Video and audio recordings from Club Med, which were made on Oct. 24 and 25, 2012, were played at trial and gave jurors grisly visual and audio evidence of the duo's lurid plot.
Tipton's affidavit, which was dated Oct. 18, was filed in support of the government's request to place a secret video camera inside Club Med. The FBI stated it needed judicial OK for the secret surveillance in order to "prove the subject offenses and fully identify Mandell's co-conspirator."
According to Lipuma, the FBI knew Engel was Mandell's co-conspirator as early as September and that Tipton acknowledged in a subsequent affidavit that the FBI had that information by at least Oct. 2.
Those omissions, according to Lipuma, "were essential to the establishment of probable cause [and] suppression of all communications and all evidence derived from the seizures was required."
Mandell has a track record of wriggling out of lengthy prison sentences — even the death sentence.
Both Mandell and Engel were sentenced to life in prison in Missouri in 1992 for a kidnapping and extortion plot, allegedly carried out in 1984. While serving time for that conviction, Mandell was fingered as the killer of a former business partner in 1990. He was sentenced to death for that offense.
But Mandell appealed the murder conviction to the Illinois Supreme Court, claiming that the government had improperly admitted a statement made by Mandell's alleged victim prior to his death.

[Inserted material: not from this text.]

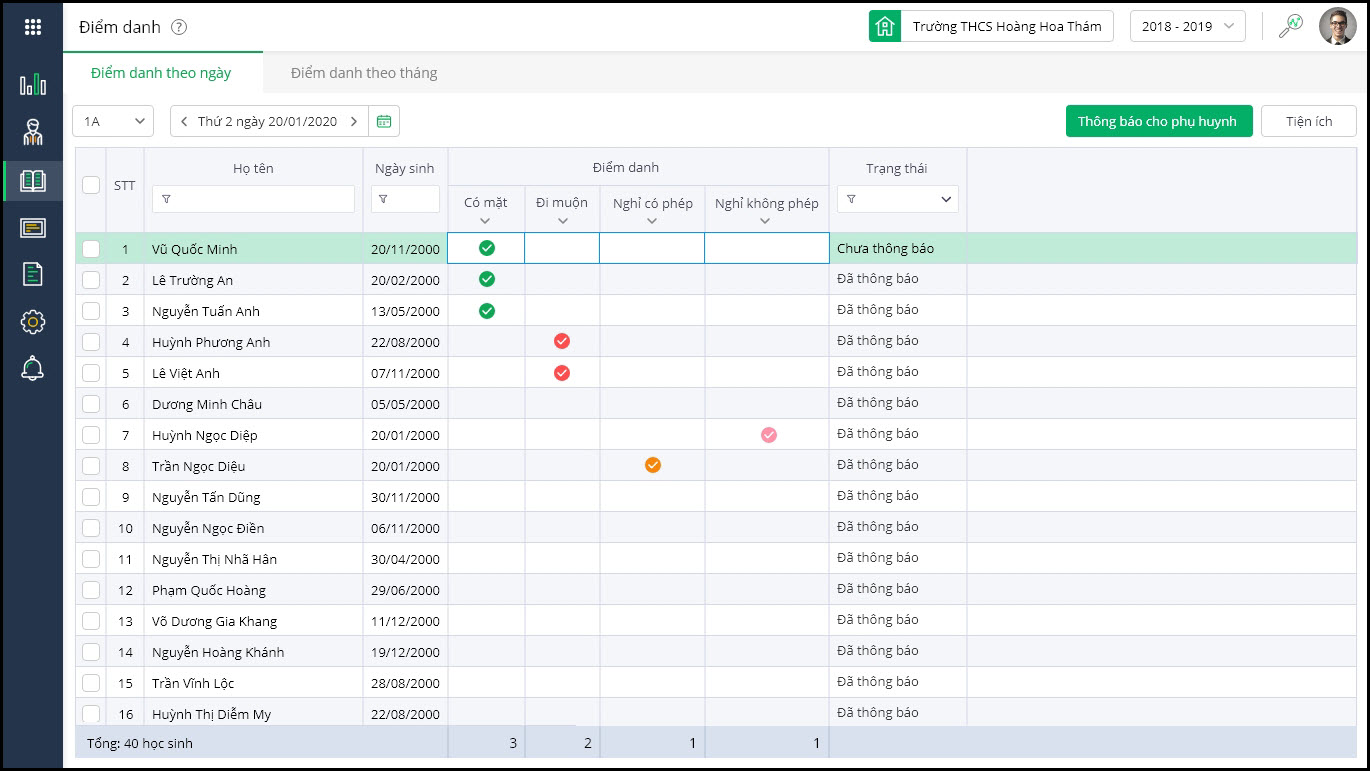Viewport: 1370px width, 771px height.
Task: Open the notification bell sidebar icon
Action: (32, 369)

The court overturned the conviction and the case was never re-tried.
Similarly, a federal appeals court overturned the kidnapping convictions of Mandell and Engel, ruling the FBI improperly gathered evidence in that case, which was also never re-tried.
Mandell later sued the FBI and won a $6.5 million judgment against the agency. But the judgment was later vacated and Mandell never collected a cent.
Prosecutors are slated to file a reply to Lipuma's arguments on Oct. 27. Mandell is scheduled to be sentenced on Dec. 11.